═════ DATA

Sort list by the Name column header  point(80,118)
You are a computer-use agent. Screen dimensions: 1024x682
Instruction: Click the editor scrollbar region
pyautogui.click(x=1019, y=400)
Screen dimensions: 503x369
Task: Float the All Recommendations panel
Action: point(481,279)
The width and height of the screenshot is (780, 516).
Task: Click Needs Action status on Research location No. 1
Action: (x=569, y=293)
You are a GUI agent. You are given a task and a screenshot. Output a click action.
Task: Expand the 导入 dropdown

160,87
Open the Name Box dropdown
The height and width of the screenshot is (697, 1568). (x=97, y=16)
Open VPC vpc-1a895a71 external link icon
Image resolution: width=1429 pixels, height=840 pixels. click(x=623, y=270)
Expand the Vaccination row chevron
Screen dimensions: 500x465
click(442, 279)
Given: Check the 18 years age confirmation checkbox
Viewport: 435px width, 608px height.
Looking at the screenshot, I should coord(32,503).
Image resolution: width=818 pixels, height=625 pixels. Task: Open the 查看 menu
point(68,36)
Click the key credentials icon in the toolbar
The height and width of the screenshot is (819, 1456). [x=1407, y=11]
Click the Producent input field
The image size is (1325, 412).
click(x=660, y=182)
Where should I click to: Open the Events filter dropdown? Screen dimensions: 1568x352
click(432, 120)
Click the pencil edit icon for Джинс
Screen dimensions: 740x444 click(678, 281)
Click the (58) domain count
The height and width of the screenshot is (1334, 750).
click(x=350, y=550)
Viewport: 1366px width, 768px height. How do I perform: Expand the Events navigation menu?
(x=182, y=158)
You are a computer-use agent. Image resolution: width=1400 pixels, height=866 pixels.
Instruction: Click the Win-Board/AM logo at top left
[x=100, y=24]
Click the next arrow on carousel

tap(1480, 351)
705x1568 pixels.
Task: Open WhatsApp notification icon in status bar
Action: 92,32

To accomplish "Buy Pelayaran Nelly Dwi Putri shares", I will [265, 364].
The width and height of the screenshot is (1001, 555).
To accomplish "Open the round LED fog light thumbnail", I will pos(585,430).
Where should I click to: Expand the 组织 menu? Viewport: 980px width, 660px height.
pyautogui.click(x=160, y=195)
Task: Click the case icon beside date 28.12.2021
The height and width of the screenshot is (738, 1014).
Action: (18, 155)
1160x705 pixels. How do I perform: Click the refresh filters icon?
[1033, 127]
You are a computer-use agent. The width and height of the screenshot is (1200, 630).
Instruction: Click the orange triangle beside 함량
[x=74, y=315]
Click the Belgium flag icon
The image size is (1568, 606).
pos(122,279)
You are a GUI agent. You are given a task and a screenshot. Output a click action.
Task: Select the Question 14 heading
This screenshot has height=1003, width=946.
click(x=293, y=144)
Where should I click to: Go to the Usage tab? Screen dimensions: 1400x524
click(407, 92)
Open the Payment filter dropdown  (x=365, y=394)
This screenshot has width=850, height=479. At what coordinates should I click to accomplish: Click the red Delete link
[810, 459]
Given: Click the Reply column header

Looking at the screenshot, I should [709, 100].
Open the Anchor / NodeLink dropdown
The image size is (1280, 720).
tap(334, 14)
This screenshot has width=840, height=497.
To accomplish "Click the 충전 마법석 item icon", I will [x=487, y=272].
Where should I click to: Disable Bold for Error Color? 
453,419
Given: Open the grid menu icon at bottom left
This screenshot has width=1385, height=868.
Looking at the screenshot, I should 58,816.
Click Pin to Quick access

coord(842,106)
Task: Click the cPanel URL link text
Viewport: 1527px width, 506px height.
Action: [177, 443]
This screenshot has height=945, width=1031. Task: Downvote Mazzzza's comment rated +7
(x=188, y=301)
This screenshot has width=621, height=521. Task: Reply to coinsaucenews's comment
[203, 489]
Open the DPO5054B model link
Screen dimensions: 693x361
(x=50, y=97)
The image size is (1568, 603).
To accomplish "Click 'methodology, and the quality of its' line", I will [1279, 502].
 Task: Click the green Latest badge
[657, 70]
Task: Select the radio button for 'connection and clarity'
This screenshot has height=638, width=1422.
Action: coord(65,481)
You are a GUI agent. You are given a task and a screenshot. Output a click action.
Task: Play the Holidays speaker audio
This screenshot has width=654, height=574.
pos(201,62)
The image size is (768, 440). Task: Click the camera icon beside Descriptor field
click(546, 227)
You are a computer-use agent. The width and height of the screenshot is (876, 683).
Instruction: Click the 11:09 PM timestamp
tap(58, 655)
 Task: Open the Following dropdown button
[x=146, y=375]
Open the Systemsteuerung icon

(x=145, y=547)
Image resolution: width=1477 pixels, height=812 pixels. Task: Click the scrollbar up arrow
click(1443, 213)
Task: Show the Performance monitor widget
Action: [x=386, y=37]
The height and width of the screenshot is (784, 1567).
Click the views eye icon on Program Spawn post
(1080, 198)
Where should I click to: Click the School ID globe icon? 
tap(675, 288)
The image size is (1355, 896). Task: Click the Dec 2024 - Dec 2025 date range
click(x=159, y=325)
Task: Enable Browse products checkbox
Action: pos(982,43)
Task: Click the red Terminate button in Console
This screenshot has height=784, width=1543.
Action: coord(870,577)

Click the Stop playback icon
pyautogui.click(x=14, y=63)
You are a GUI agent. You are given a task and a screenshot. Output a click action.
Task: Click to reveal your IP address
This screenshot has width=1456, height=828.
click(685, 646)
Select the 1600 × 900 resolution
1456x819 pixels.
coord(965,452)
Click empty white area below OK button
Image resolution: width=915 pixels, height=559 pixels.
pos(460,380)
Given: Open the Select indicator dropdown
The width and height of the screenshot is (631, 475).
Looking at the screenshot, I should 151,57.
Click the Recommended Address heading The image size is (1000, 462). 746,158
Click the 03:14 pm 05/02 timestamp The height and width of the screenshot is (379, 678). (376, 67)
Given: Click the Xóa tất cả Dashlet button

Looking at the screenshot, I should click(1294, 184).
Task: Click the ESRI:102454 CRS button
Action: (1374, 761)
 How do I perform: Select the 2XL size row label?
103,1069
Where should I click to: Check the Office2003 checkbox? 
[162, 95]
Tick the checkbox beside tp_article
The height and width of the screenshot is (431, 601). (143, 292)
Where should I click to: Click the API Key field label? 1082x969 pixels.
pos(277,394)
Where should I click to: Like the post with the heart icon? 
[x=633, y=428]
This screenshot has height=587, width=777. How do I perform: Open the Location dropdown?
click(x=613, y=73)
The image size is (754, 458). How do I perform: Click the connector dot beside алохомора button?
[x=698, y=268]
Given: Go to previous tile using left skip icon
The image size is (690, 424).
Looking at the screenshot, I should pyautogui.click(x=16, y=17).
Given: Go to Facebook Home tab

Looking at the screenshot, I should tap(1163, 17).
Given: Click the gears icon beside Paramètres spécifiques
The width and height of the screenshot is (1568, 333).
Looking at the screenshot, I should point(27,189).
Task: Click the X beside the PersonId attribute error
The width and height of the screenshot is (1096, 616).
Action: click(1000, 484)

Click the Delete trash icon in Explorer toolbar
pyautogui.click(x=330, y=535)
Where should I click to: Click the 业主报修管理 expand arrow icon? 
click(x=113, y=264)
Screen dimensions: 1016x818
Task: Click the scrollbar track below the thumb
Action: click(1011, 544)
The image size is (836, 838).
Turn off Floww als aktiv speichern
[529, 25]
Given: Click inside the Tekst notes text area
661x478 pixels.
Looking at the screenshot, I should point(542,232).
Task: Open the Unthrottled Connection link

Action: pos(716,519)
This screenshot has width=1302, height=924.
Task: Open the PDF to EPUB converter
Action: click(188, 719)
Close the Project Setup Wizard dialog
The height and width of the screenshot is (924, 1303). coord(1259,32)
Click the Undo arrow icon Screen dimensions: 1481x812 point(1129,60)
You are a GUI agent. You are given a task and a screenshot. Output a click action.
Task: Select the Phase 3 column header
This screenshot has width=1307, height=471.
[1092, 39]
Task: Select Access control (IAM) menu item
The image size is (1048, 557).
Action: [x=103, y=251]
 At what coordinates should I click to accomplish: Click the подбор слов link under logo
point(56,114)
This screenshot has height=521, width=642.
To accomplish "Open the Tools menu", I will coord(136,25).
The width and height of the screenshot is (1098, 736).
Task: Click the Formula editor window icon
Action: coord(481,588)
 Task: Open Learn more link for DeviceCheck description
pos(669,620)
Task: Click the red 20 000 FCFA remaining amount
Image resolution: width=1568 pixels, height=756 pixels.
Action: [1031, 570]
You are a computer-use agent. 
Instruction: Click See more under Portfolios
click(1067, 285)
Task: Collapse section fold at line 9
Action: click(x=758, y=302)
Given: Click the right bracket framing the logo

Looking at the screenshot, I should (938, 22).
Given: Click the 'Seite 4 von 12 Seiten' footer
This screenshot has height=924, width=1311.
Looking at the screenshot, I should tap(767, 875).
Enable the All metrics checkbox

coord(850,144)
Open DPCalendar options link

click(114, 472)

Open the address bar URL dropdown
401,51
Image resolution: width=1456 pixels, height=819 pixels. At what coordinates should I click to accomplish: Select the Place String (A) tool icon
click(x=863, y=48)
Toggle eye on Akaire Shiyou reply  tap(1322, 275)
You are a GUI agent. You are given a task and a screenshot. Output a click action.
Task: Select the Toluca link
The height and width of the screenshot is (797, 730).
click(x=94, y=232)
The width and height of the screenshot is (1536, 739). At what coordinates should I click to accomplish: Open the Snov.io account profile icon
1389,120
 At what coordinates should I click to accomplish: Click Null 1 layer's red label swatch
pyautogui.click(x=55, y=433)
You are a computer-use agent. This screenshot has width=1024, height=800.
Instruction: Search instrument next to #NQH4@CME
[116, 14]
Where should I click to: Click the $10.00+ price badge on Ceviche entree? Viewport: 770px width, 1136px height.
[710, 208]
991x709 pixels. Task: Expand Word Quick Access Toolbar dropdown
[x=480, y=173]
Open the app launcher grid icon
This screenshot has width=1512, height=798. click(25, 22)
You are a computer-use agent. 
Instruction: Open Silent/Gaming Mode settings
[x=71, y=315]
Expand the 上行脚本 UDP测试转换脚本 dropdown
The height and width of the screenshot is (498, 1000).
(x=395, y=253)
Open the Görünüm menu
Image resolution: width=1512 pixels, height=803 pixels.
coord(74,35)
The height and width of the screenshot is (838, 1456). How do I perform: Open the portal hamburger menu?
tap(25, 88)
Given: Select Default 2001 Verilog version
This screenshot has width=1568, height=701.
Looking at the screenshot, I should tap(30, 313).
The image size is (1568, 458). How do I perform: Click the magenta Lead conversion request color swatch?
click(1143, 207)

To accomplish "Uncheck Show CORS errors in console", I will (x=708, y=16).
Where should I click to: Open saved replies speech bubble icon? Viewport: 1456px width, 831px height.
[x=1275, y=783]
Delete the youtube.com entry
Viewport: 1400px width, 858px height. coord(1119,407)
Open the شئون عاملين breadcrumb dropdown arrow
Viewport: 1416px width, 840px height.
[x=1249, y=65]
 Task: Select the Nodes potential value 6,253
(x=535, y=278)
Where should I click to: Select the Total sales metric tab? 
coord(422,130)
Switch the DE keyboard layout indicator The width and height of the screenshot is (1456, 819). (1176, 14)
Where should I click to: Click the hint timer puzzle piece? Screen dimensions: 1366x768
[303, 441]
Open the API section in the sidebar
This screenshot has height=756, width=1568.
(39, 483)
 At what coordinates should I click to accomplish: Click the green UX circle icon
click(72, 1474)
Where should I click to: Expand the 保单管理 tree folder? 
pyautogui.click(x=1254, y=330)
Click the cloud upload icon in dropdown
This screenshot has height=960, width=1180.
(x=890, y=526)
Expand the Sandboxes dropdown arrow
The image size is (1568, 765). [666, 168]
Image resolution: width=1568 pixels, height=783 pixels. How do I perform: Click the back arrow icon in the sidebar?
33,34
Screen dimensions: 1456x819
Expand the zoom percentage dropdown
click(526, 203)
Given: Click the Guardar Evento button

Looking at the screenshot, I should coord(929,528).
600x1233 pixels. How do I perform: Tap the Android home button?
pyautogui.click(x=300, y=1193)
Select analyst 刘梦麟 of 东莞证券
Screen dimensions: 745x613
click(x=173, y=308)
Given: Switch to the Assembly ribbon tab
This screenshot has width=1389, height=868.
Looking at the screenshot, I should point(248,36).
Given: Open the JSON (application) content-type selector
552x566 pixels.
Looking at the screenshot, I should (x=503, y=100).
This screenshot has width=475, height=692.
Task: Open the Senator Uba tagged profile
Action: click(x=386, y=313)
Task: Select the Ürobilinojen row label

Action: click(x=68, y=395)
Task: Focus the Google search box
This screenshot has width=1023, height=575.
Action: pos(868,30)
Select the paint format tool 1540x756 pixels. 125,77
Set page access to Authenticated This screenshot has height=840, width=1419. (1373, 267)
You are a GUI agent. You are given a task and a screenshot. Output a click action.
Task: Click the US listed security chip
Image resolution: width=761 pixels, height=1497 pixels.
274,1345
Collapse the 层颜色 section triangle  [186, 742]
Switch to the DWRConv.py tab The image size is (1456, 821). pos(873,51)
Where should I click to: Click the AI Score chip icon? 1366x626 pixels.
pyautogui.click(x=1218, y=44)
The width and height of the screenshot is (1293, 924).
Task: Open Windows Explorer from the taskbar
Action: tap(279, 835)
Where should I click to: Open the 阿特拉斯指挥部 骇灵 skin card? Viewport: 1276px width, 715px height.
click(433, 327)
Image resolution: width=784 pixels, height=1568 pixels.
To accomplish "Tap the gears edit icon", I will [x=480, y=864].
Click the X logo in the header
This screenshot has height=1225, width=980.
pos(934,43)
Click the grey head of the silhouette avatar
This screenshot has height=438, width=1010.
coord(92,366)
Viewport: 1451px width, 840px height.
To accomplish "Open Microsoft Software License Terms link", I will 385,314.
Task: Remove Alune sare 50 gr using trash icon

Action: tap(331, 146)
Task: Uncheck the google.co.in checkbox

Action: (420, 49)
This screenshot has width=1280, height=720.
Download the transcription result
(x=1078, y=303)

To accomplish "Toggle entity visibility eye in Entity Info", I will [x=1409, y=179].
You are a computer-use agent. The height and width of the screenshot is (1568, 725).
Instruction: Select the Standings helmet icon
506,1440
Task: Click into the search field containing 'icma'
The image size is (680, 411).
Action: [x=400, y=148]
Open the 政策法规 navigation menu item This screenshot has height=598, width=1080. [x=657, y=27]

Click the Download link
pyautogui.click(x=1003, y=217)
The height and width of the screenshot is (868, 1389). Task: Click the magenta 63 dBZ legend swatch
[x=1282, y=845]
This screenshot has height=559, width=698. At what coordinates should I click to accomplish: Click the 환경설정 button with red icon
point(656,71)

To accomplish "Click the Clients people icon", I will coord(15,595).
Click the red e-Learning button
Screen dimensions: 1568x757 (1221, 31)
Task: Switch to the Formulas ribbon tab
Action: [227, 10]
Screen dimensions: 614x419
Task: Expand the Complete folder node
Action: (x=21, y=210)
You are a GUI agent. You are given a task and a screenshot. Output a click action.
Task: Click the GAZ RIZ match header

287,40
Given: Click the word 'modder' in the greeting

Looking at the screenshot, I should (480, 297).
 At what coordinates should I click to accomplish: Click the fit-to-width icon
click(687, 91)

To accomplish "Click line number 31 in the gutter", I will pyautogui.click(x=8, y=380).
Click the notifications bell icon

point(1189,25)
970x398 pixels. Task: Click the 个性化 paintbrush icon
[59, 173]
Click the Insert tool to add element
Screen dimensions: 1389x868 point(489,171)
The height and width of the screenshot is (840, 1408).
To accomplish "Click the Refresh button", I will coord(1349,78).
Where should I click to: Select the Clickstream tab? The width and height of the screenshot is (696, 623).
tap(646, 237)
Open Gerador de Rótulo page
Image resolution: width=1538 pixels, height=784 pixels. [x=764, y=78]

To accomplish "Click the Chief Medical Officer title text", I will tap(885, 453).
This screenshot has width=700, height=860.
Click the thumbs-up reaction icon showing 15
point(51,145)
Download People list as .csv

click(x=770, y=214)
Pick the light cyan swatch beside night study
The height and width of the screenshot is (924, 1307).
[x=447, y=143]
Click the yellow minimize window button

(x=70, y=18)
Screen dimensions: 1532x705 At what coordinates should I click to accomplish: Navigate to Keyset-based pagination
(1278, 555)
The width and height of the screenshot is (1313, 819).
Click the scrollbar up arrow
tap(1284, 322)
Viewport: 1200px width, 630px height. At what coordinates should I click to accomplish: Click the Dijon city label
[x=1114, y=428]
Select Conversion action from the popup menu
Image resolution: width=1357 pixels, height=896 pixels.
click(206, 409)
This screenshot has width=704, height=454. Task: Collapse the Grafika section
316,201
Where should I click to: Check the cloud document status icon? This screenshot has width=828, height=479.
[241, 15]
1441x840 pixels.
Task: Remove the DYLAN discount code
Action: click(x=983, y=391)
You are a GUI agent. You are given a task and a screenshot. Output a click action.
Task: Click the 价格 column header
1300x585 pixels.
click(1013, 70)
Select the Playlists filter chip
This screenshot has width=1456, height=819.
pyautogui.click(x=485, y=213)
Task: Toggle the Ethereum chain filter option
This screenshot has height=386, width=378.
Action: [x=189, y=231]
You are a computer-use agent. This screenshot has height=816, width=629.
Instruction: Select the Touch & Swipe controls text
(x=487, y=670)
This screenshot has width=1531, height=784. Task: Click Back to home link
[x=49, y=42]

══════════

How many of the lines above contain the string "Download"? Case counts, and your reply should be the number alone.

3